BRIEF DESCRIPTION OF THE DRAWINGS
[0014] FIG. 1 shows a block diagram for a speech recognition device
according to an exemplary embodiment of the present invention.
[0015] FIG. 2 shows a detailed block diagram of a component shown
in FIG. 1.
[0016] FIG. 3 shows a first level of a pattern match module
according to the exemplary embodiment of the present invention.
[0017] FIG. 4 shows a hidden Markov algorithm applied to the
embodiment of the present invention.
[0018] FIG. 5 shows a comparison module of the pattern match module
according to the exemplary embodiment of the present invention.
[0019] FIG. 6 shows an algorithm applied to a second level of the
pattern match module according to the exemplary embodiment of the
present invention.
[0020] FIG. 7 shows a second level of the pattern match module
according to the exemplary embodiment of the present invention.
[0021] FIG. 8 shows a processing element of the second level
according to the exemplary embodiment of the present invention.
DETAILED DESCRIPTION OF THE EMBODIMENTS
[0022] An embodiment of the present invention will hereinafter be
described in detail with reference to the accompanying
drawings.
[0023] In the following detailed description, only certain
exemplary embodiments of the present invention have been shown and
described, simply by way of illustration. The present invention may
have other exemplary embodiments in addition to the embodiment to
be described. Accordingly, the drawings and description are to be
regarded as illustrative in nature and not restrictive. Similar
reference numerals are provided to similar parts over the
specification. To couple a first part to a second part includes the
case in which the first and second parts are directly coupled and
the case in which they are coupled with a third part between
them.
[0024] The speech recognition device according to the embodiment of
the present invention may be implemented in a hardwired manner on a
communication chip with high data rates, and is applicable to
hardware implemented as a very large scale integration (VLSI) chip.
In particular, the present invention relates to a chip design
technique based on the ASIC and FPGA, and allows realization of
small devices with lower power consumption and low costs by
developing an algorithm optimized to the chip. Hardwired
realization of the speech recognition system allows easy
installation in a device that uses speech recognition through a
small and convenient interface without a computer, and allows
real-time speech recognition owing to very fast performance and the
parallel architecture.
[0025] FIG. 1 shows a block diagram for a speech recognition device
according to an exemplary embodiment of the present invention. As
shown in FIG. 1, the speech recognition device includes an A/D
converter 10, a noise eliminator 20, a feature vector generator 30,
and a processor 40 that includes a pattern match module 41 and a
memory 42.
[0026] The A/D converter 10 converts analog speech signals into
digital speech signals through sampling and quantization.

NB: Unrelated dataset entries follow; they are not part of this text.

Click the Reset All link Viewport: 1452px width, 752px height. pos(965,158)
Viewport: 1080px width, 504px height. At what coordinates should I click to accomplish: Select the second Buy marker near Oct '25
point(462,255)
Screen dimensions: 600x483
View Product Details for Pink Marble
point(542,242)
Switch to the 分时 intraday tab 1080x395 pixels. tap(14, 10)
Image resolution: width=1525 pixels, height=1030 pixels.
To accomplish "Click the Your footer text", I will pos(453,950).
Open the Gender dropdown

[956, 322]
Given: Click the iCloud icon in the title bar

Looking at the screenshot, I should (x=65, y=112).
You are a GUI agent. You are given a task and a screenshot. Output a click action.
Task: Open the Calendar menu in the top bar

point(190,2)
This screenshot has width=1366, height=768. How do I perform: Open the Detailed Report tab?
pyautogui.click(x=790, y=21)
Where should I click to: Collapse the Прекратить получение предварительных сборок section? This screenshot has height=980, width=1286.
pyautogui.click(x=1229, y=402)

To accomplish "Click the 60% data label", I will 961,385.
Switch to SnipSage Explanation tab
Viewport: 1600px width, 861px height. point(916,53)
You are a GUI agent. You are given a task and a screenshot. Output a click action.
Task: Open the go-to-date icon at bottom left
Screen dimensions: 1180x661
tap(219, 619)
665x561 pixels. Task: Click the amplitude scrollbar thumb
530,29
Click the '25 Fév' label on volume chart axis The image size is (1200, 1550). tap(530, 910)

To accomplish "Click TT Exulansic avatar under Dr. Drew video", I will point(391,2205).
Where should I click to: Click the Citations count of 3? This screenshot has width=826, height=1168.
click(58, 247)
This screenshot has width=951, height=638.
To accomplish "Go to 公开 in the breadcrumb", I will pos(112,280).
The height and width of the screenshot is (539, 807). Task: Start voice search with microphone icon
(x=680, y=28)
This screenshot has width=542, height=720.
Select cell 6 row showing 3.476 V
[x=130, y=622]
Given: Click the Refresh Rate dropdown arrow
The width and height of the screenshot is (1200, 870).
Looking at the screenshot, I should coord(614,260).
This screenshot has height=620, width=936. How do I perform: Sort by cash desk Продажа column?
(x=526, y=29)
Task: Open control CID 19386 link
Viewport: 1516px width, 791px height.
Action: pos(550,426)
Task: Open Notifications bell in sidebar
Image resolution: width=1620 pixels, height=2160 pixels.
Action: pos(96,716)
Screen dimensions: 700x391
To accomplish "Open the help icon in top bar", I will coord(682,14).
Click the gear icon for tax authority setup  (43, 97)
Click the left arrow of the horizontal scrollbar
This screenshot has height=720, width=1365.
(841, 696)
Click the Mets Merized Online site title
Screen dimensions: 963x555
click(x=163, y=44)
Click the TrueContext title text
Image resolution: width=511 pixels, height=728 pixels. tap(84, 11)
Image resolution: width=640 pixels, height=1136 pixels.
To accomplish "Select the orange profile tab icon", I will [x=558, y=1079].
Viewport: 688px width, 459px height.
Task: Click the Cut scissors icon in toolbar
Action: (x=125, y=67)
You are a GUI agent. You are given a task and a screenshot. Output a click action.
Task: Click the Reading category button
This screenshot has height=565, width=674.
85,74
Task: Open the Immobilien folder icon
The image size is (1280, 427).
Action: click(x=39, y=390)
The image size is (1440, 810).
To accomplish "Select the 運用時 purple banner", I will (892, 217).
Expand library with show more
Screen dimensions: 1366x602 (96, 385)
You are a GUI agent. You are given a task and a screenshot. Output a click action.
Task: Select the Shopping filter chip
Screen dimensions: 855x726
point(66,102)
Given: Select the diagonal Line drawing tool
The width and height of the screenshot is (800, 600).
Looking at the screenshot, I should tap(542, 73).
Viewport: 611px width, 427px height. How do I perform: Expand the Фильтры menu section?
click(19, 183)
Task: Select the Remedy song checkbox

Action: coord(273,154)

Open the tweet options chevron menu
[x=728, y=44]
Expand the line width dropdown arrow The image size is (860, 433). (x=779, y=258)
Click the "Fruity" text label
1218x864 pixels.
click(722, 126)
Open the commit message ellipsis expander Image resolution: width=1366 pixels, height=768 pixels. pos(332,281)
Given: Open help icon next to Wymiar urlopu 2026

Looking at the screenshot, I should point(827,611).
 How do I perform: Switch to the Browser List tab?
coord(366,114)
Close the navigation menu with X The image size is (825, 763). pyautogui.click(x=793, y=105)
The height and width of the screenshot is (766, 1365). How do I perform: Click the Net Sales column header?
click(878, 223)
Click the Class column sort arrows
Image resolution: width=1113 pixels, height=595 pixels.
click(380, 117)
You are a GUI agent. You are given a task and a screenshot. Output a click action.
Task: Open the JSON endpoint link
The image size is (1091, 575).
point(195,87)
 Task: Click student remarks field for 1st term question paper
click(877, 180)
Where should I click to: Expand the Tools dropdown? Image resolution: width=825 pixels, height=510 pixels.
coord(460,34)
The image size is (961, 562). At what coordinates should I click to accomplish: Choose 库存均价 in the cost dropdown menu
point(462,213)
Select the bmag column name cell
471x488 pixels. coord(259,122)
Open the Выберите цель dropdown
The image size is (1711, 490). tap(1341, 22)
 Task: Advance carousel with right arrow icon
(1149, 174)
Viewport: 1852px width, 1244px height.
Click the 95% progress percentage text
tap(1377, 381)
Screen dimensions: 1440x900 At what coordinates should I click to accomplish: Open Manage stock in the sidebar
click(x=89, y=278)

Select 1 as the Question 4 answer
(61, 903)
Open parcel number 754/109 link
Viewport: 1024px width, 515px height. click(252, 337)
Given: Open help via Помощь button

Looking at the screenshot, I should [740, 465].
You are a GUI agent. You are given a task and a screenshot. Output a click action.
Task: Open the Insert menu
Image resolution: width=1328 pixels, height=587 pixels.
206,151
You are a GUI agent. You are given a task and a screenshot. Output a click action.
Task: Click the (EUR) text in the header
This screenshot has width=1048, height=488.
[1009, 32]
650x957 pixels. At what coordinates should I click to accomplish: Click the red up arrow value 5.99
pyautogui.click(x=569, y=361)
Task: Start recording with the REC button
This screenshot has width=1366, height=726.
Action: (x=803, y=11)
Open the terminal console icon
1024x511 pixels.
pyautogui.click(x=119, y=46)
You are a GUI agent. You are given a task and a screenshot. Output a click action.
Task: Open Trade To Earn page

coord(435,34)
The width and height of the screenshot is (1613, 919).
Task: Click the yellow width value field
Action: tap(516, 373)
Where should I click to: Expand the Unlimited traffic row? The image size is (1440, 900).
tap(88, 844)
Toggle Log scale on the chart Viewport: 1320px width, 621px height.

[0027] The noise eliminator 20 reduces background noise or white
noise that may be provided in the analog input signals or may be
generated during quantization so as to increase the recognition
rate of the speech signals quantized by the A/D converter, and then
transmits digital speech signals to the feature vector generator
30.
[0028] The feature vector generator 30 generates a feature vector
for patterning the digital speech signals, converts the generated
feature vector into a test pattern, and transmits the test pattern
to the processor 40. However, the number of feature vectors of the
test patterns generated from the speech signals for the matching
with the reference pattern may be determined by a speech
recognition chip designer.
[0029] The processor 40, configured based on two-level dynamic
programming (TLDP), outputs speech recognition results which are
obtained by applying the hidden Markov model (HMM) that has random
variables predefined through learning as parameters to the test
pattern of the feature vector transmitted by the feature vector
generator 30. That is, the processor 40 finds a reference pattern
that mostly matches the test pattern by using the information of
reference patterns stored in a memory 42 in the processor 40, and
extracts an index of the corresponding word.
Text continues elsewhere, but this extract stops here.